Brewery in Iwate Prefecture, Japan

Nanbu Bijin Brewery (also known as Kuji Shuzo) is located in Ninohe City in Japan.

==History==
In 1902, Nanbu Bijin Brewery was first established as only a sake retailer. Then, in 1915, it was licensed to brew sake. Its name comes from a combination of words: nanbu stands for the region, and bijin for beautiful woman. The current tōji (Kanji: 杜氏 Hiragana: とうじ), or master sake brewer, is Hajime Yamaguchi. In 1992, Hajime was selected by the Ministry of Labor as one of the 100 Great Craftsmen.

Currently, Kuramoto Kuji Hideo and his son, Kuji Kosuke, are active in the business and employ about 25 people. Kuji Kosuke is slated to be the 7th generation of the Kuramoto family.

===Kuji Kosuke===
Kuji Kosuke was born May 11, 1972. He graduated from Tokyo University of Agriculture's Department of Brewing and Fermentation.
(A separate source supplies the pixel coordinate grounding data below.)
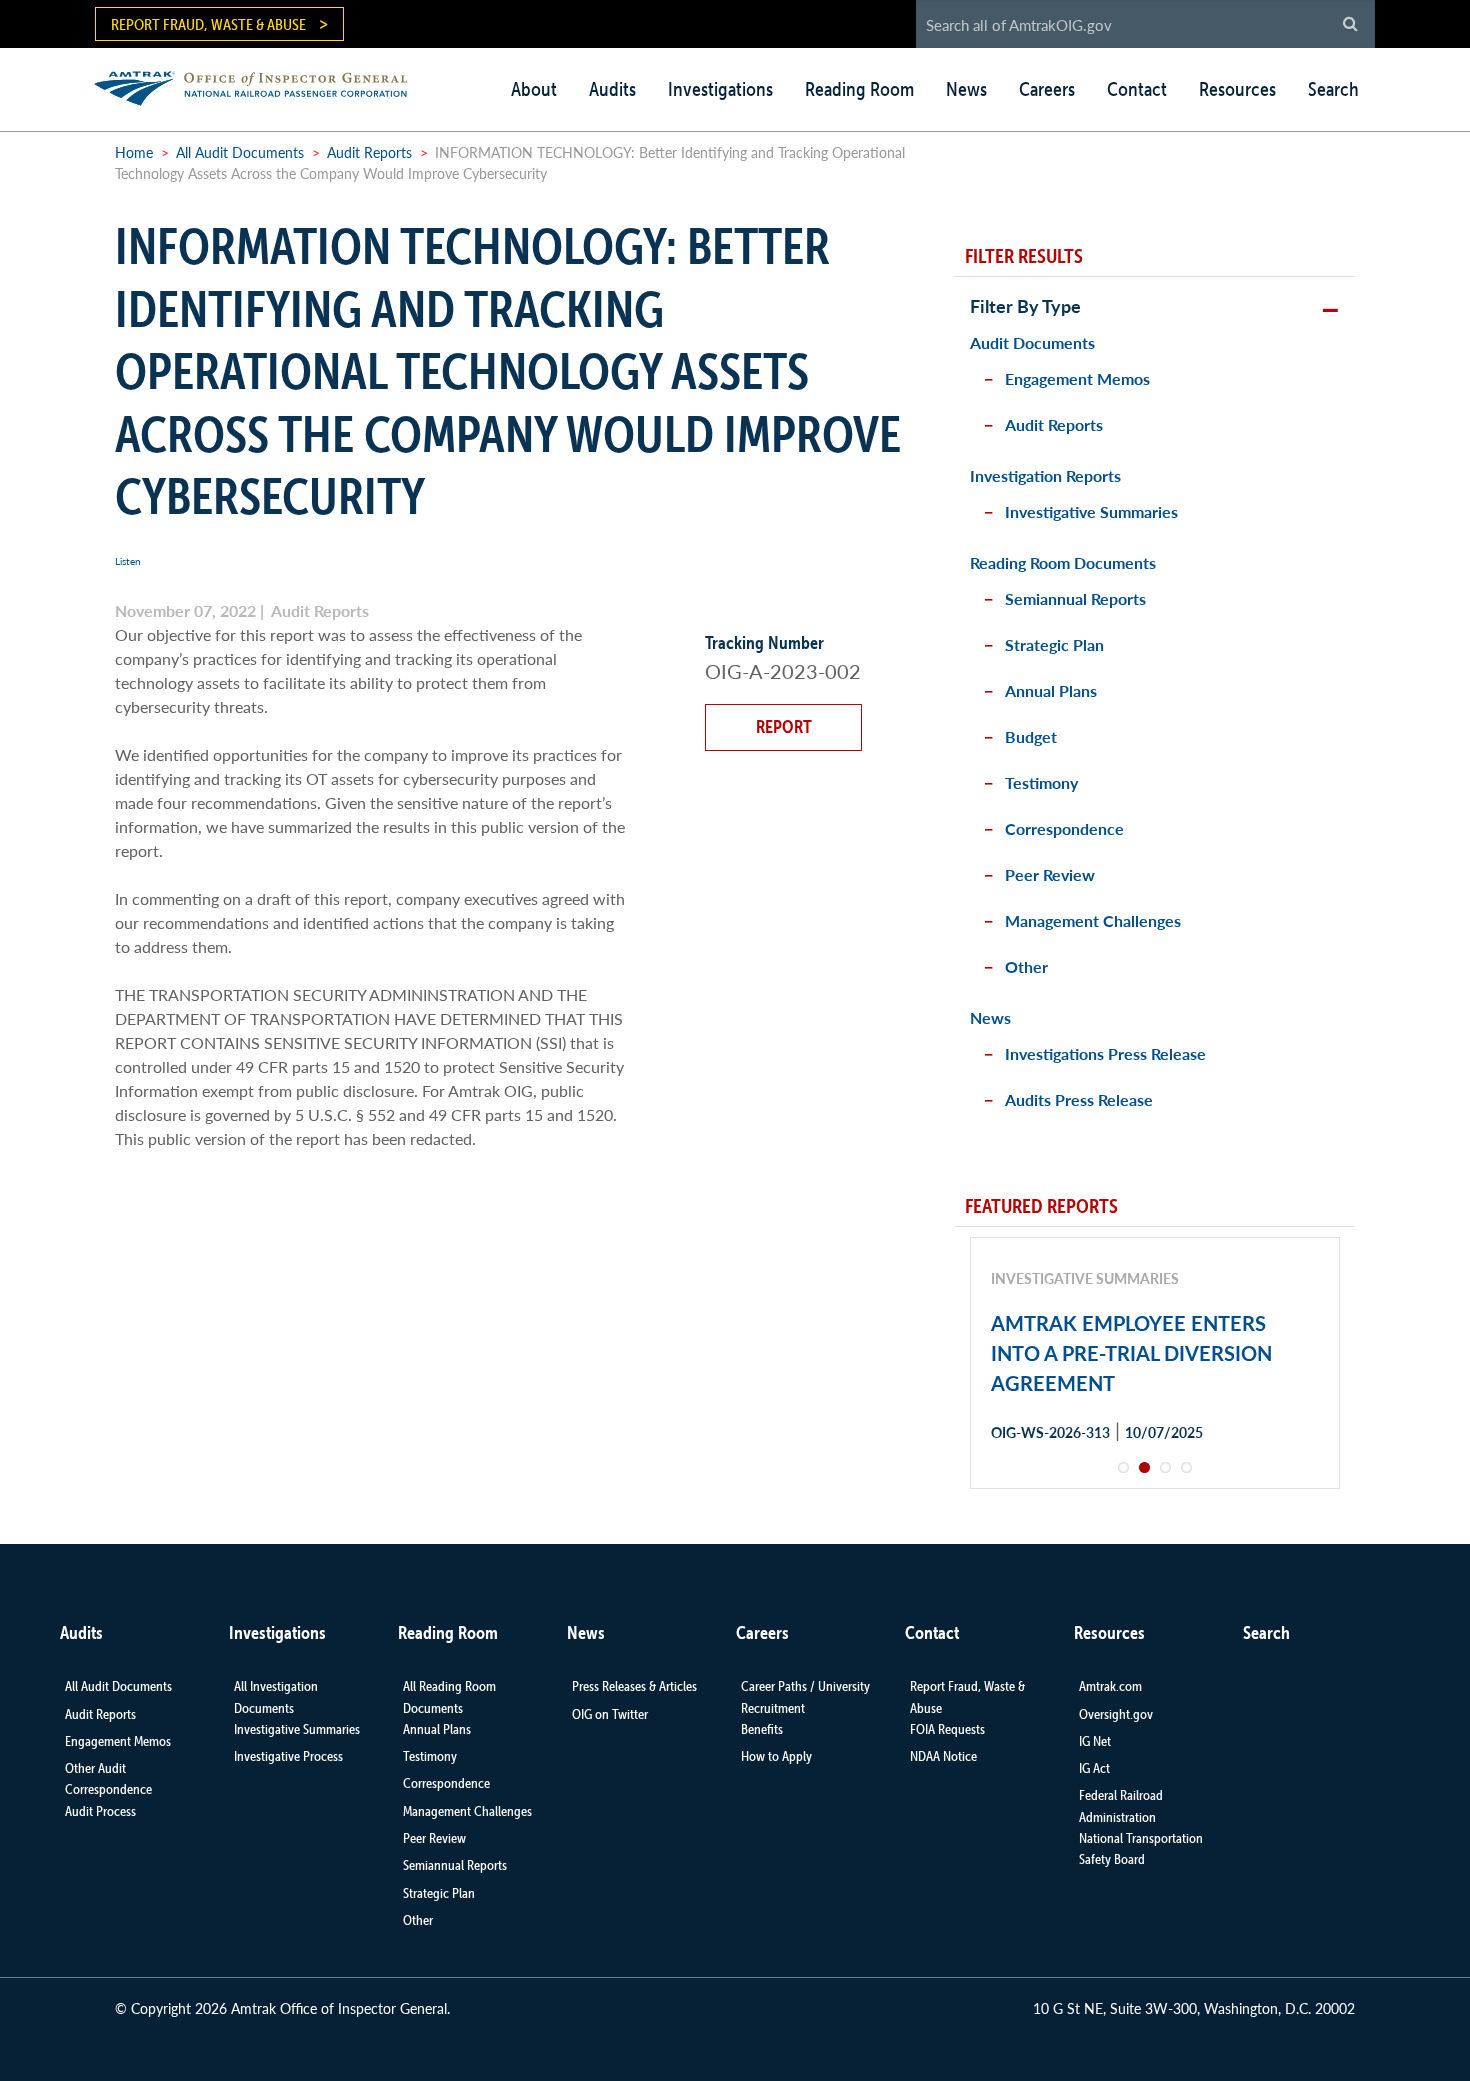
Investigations (720, 89)
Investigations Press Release (1105, 1053)
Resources (1237, 89)
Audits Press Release (1079, 1099)
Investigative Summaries (1091, 511)
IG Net (1095, 1741)
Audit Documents (1032, 342)
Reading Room (859, 89)
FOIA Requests (947, 1729)
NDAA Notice (943, 1756)
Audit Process (100, 1811)
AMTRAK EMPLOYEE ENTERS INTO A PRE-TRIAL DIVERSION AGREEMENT (1131, 1353)
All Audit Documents (240, 152)
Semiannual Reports (1075, 598)
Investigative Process (288, 1756)
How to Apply (776, 1756)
In 2005, he received the Iwate Prefecture Young Distinguished Technician Award. In 2006, he became a member of the board of trustees of Fukuoka High School.

====Positions of Public Service====
- Chairperson, Cassiopeia Corporation Youth Conference
- School Board Member, Fukuoka High School, Iwate Prefecture
- Vice-chairman, Technology Committee, Iwate Prefecture Brewers and Distillers’ Association

==In popular culture==
In the movie, Kampai! For the Love of Sake, the brewery is discussed.